To attempt to explain myself we need to go back to the beginning of man's history in the post glacial British Isles. If we peer between the branches of the birch and oak forests that have established since the retreat of the ice we see a magnificent  beast browsing on the herbs and shoots that cover the wood land floor. It is an Aurochs; the ancestor of all modern domestic cattle. This beast stood 2 metres at the shoulder and weighed in excess of a tonne. Comparisons with modern cattle show it to be much heavier in build and with a larger brain...

... and remember, it had two very sharp points at the front end. We are all aware of the reputation that a modern bull has for short temper. Imagine what one of these beasts was like *.

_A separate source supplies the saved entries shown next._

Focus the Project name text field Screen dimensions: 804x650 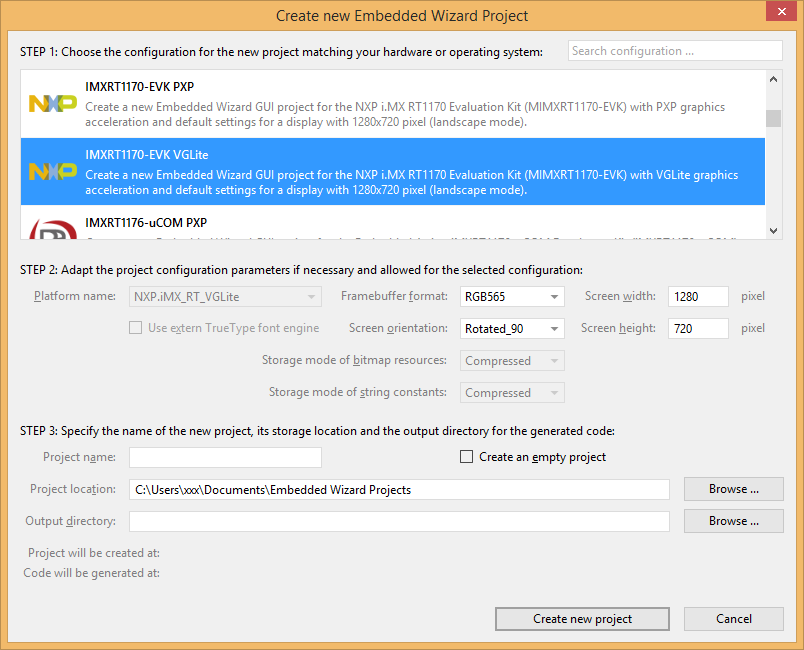[225, 458]
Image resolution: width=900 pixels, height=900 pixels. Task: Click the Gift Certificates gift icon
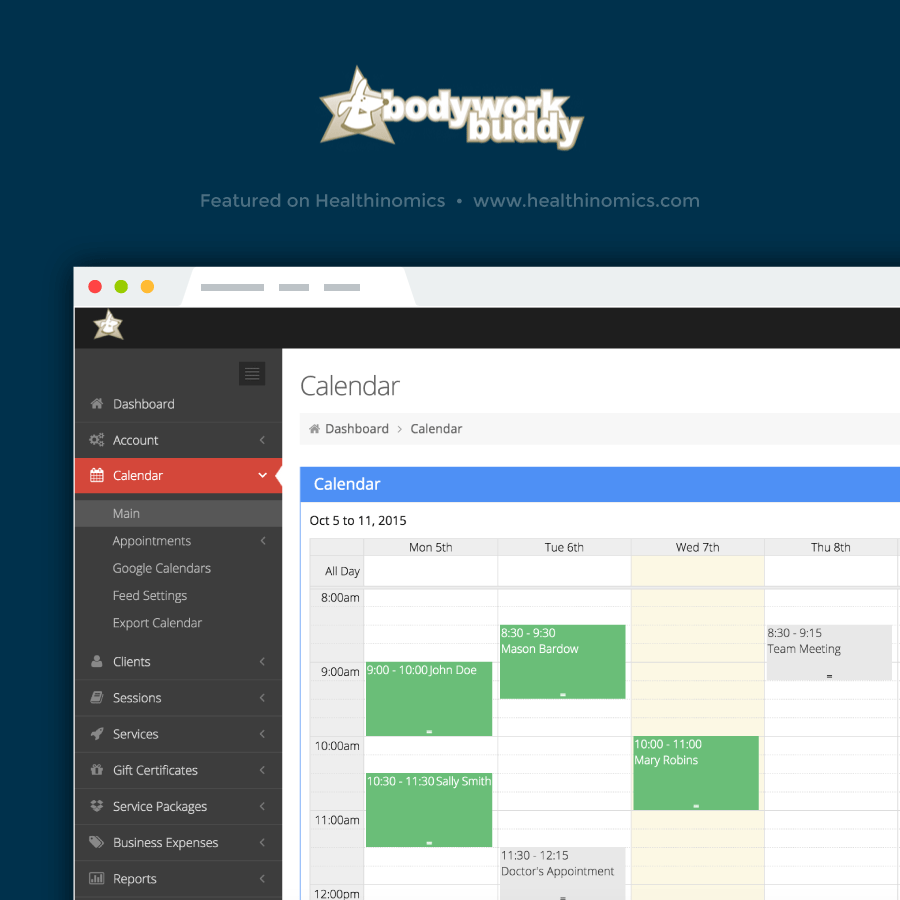[x=97, y=770]
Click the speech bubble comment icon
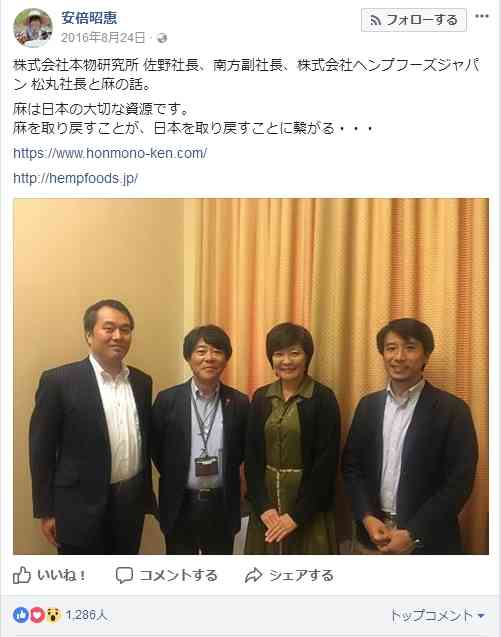 [x=124, y=575]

So there we have it; an ancient British Man stood at the edge of a Forest Glade. He picks up his flint tipped spear, wipes a bead of sweat from his brow and takes aim at this large, dangerous animal. With this first kill the British Nation will become forever associated with cutting a chunk off the hind quarters of this beast and  roasting it.

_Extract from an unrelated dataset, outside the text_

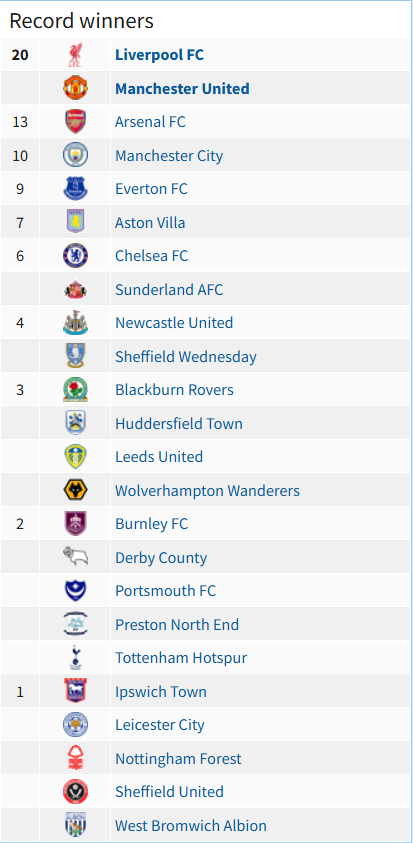Click the Manchester City club crest

[x=75, y=155]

Well Mr Frenchie, as I have just established, first you have to kill the damned thing because they don't tend to shed rump or topside in the same way that apples and nuts fall from trees.

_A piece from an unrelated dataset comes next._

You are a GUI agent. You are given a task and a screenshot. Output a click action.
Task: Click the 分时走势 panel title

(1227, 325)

Now lets, tie a few logs together with vines and take a hazardous Journey across the Channel (La Manche) to see what our French Neighbours are up to...

... The sun is shining as we walk through the woods and we come at last to a marshy area, buzzing with insects and high with reeds and rushes. It is hot and humid and there we see the archaic French Man crouched at the edge of a pool. His furs are soaked and covered with a foul smelling mud. His hair is plastered against his forehead. He is bravely hunting the prey for which his future nation will forever be associated ...

... Yes, while your savage Englishman was taking on a huge and fearsome beast with basically a sharp stick, his contemporaries across the Channel were bravely risking life and limb hunting frogs and snails in the French marshes and ponds.

I'll leave it to you to draw your own conclusions ......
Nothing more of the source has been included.